EXERCISE MATERIAL section start

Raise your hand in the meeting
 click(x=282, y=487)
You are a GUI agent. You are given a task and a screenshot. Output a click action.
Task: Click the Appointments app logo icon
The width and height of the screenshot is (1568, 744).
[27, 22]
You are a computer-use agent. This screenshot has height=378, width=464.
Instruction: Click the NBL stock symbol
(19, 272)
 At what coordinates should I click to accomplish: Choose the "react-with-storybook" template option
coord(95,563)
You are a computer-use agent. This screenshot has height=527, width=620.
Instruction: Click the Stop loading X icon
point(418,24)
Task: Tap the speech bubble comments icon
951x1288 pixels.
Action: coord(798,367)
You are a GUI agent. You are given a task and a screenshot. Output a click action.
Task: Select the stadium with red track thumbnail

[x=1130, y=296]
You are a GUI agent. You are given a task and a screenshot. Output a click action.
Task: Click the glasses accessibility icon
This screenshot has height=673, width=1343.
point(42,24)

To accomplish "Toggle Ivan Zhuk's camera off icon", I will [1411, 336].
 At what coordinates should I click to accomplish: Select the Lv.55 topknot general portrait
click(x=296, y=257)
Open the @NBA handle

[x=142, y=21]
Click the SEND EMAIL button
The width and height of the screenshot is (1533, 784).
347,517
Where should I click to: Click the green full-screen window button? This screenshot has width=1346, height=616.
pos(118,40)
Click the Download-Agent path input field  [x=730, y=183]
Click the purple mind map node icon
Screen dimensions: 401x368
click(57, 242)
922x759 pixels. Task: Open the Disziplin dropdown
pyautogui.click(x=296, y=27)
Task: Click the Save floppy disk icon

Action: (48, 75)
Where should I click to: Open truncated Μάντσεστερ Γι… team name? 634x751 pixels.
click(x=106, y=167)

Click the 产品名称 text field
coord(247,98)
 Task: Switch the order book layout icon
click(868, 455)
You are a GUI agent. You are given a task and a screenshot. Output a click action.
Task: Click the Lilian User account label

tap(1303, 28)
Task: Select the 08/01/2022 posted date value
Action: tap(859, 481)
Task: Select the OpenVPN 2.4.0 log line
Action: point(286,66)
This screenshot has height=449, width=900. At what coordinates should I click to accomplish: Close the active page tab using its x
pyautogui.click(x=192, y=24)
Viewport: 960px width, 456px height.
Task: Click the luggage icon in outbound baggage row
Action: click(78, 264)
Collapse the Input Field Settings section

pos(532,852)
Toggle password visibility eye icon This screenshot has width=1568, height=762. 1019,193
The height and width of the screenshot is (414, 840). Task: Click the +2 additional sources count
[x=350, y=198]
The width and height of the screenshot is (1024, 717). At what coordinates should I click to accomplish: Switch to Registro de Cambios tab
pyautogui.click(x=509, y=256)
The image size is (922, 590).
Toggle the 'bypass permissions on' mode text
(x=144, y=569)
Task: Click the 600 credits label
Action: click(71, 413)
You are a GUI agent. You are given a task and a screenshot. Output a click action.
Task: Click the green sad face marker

EXERCISE MATERIAL section end

# REQUIREMENT:
Filter the records, keeping only lines that contain "computer", and show those lines.

# EXERCISE SOLUTION:
You are a computer-use agent. This screenshot has height=378, width=464.
You are a computer-use agent. This screenshot has height=527, width=620.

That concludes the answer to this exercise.